The three most important materials used in magnets include neodymium, dysprosium and terbium. Terbium is one of the toughest to come by because production, extraction and magnet-making are focused on China. Trade wars and retaliatory tariffs can leave many companies sourcing these crucial materials in limbo, even if they make up just a small portion of a product.

Market dynamics can escalate so quickly that companies without a diversified supply chain bid aggressively, materials get scarce and prices go up. In 2011, for example, rare earth prices shot up when China restricted exports to maintain supplies for domestic industries, which was the case again during the 2019 trade war.

Domestic efforts to extract rare earths are taking place in states including Wyoming, Texas and California, but the recent past provides cautionary tales, such as Molycorp, which reopened the longstanding Mountain Pass Mine in California in the early 2000s, only to go bankrupt in 2015.

MP Materials bought the mine and restarted production in 2017. The Las Vegas-headquartered company is vying to restore the domestic rare earths supply chain from mine to magnet, and is hedging its bets on neodymium-praseodymium, with the hope of becoming the lowest-cost producer.

In recent years, the Las Vegas-headquartered company received a myriad of grants and contracts from the Department of Defense and Department of Energy to research and improve domestic capabilities. One of the company’s largest customers is Shenghe Resources, a Chinese company responsible for processing, distributing and refining, which also owns a stake in the company. The connection raised some concerns among DOE scientists, according to Reuters, but government funding has continued for a rare earths separation facility.

Another key player in the space is Lynas Corporation, one of the largest processors of rare earths outside China. The Australian mining company, which operates a separation facility in Malaysia, recently received $30.4 million in funding from the Pentagon to build a Texas light rare earths processing facility and earned another contract, in partnership with Blue Line Corp., also based in Texas, to build a heavy rare earths separation facility.

A Lynas spokeswoman referred to the new facilities in an email to CNBC as an “essential foundation” for renewing downstream metal making and implementing magnet manufacturing into the U.S. She wrote that diversifying outside the Chinese magnetic materials supply chain is important to create competitive markets and meet the growing demand for 21st-century technologies.

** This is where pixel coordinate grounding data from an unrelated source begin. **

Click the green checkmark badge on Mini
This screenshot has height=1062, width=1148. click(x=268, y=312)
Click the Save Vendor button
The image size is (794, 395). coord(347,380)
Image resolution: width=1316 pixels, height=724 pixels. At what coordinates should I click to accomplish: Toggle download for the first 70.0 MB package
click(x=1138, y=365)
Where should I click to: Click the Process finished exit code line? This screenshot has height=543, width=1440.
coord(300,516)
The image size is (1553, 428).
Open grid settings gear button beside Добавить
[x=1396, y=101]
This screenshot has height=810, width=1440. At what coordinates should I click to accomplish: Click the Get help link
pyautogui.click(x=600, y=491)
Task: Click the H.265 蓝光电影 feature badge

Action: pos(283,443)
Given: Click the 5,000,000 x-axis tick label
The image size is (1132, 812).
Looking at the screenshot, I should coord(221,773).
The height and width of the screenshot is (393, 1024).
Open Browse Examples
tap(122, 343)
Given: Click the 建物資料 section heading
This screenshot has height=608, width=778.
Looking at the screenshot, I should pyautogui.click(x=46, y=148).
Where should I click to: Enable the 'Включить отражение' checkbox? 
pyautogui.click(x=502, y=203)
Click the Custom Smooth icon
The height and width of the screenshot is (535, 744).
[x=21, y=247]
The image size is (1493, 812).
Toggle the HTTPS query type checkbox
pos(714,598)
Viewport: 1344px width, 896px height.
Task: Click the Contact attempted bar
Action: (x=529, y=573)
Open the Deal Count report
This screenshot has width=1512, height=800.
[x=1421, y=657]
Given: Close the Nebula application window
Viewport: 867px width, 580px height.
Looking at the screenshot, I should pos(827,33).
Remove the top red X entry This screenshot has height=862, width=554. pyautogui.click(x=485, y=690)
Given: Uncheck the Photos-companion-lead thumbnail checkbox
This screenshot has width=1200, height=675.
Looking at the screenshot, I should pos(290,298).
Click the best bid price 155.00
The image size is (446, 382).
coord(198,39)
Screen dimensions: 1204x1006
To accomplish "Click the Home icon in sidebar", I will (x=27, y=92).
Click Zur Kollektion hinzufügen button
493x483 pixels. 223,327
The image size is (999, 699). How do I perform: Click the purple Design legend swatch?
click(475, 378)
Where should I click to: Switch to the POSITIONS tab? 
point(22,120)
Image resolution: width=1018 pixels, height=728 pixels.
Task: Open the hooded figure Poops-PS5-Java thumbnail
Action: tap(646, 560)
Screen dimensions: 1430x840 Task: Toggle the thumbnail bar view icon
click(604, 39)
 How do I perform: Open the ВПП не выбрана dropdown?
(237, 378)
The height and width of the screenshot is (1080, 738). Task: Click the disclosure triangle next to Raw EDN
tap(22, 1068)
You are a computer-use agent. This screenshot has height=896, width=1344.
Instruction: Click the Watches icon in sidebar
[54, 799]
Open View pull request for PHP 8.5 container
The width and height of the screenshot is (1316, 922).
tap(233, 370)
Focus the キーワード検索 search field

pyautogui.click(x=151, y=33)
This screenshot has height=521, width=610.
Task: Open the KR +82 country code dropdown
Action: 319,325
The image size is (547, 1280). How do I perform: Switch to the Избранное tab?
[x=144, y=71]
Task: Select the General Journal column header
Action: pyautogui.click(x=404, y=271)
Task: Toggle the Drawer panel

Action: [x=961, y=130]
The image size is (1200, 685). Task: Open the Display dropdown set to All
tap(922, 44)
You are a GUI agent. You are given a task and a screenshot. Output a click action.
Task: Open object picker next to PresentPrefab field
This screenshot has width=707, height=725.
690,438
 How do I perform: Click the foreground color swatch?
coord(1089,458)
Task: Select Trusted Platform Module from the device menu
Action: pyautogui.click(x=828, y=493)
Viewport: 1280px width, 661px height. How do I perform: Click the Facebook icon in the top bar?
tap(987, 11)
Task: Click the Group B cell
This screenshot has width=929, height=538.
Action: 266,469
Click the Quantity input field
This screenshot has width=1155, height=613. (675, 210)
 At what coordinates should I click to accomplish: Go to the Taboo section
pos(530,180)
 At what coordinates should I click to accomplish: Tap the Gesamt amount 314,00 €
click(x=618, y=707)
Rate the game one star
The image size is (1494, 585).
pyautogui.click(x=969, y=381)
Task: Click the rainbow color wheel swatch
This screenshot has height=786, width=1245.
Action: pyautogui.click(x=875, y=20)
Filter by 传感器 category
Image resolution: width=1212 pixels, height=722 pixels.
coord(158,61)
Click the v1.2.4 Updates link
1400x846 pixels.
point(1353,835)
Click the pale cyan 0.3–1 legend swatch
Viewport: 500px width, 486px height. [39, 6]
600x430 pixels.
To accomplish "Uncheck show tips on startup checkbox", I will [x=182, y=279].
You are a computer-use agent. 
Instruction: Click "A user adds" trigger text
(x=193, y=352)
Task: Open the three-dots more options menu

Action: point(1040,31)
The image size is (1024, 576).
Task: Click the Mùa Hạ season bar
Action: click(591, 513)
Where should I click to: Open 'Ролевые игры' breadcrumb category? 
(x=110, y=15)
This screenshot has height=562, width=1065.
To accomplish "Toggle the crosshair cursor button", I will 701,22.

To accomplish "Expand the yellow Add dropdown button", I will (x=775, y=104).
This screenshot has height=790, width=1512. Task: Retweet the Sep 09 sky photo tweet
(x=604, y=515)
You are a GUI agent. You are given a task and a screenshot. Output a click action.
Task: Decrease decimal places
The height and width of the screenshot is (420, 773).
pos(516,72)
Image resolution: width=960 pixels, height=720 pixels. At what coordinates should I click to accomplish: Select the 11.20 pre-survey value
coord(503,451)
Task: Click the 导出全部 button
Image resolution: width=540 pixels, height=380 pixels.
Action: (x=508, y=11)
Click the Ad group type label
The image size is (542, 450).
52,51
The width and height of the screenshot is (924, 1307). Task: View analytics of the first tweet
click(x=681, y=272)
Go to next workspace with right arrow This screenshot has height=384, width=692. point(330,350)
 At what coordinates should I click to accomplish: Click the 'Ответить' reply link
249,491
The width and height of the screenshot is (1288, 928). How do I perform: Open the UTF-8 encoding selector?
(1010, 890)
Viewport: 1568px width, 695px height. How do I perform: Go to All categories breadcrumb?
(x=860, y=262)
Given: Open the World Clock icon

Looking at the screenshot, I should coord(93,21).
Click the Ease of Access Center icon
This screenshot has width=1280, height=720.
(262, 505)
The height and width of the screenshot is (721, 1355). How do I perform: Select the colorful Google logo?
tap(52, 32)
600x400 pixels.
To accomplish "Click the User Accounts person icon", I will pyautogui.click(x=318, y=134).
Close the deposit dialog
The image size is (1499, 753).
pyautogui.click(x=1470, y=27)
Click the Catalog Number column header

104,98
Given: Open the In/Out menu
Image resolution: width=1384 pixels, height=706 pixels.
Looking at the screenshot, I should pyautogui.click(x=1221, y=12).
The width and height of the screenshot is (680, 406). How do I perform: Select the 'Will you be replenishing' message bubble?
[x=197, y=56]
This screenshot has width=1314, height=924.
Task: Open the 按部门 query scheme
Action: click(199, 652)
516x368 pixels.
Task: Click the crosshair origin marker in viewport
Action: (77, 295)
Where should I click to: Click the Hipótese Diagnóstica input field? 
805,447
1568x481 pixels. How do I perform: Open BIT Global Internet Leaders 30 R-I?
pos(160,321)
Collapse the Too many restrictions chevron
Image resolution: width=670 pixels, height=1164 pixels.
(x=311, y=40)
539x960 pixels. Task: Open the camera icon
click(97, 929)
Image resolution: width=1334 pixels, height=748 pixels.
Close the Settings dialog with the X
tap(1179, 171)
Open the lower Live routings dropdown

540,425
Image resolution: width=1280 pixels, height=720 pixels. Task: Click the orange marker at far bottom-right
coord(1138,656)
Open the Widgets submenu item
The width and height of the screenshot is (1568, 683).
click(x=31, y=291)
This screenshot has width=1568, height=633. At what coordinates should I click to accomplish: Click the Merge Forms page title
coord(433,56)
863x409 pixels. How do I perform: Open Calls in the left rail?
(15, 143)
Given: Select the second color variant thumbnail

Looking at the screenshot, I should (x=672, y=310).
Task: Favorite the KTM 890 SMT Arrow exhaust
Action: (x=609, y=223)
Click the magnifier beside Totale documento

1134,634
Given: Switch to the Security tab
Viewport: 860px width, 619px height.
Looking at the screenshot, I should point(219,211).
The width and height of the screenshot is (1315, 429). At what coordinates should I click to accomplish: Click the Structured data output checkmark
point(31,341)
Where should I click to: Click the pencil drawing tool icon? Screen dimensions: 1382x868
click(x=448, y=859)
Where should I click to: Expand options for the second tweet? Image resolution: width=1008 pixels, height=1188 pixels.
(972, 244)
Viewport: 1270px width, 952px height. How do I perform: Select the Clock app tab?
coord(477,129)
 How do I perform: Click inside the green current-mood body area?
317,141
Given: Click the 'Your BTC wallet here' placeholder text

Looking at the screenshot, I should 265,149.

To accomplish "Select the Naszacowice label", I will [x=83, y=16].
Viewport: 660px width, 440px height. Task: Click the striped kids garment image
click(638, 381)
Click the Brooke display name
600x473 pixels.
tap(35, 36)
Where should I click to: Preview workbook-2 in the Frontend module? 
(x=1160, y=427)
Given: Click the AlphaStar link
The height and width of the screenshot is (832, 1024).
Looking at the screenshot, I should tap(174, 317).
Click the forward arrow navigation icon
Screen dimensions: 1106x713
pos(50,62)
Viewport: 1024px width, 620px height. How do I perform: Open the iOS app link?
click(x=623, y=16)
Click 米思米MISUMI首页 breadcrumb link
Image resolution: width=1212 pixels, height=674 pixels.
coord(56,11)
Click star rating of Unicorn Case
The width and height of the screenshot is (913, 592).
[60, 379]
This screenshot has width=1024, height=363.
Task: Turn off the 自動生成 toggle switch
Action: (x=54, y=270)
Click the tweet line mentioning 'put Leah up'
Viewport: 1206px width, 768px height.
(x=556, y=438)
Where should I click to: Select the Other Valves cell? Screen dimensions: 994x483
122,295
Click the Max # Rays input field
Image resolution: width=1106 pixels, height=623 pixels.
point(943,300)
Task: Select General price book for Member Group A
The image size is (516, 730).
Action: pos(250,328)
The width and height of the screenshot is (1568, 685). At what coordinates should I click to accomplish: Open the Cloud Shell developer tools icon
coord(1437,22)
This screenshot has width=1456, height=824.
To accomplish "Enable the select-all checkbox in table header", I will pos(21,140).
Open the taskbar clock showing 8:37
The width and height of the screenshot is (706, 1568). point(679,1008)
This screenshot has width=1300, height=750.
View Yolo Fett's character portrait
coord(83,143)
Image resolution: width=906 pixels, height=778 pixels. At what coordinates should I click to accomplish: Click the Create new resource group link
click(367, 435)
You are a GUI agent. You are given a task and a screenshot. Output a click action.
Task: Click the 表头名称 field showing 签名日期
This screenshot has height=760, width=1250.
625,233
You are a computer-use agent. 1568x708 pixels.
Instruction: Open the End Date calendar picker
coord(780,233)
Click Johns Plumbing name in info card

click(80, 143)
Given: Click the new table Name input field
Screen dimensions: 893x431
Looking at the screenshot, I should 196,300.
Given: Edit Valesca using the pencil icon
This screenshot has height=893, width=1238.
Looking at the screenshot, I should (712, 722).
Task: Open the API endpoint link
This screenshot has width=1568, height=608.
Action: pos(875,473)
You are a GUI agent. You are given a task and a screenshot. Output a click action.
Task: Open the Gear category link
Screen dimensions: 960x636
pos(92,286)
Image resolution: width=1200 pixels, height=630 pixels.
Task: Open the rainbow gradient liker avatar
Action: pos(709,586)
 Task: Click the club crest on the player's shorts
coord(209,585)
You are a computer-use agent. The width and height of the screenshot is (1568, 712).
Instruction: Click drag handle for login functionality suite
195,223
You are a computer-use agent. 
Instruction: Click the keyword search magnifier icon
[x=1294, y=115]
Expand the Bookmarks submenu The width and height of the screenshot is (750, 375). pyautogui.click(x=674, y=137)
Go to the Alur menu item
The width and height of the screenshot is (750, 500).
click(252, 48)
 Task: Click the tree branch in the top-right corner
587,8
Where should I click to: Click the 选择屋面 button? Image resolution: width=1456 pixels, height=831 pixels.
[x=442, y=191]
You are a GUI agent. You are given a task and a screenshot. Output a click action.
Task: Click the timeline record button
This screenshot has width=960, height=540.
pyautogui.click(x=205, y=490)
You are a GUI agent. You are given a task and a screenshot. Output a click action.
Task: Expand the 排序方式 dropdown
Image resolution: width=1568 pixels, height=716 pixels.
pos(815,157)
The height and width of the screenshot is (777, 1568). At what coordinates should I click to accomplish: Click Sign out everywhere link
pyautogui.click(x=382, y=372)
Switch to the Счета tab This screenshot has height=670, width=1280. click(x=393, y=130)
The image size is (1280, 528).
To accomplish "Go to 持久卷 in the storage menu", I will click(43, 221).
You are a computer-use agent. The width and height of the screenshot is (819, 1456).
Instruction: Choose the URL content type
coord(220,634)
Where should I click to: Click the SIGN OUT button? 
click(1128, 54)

Some companies have proposed extracting rare earths from coal, while others suggest setting up a system for recycling old batteries or disk drives. Suggestions include calls to utilize shipping services like Amazon or USPS to set up a recycling system, but these endeavors can be costly, Nakano says. Recycling of key raw materials used in the EV space is receiving greater investment focus. Some emerging battery recycling leaders include Redwood Materials, a start-up from former Tesla CTO JB Straubel, and Li-Cycle, which recently announced plans to go public through a SPAC-merger.

“We already have the magnets here,” says Tom Lograsso, director of DOE’s Critical Materials Institute at Ames. “Why can’t we just retain that and close the circle domestically rather than throwing them in a landfill.”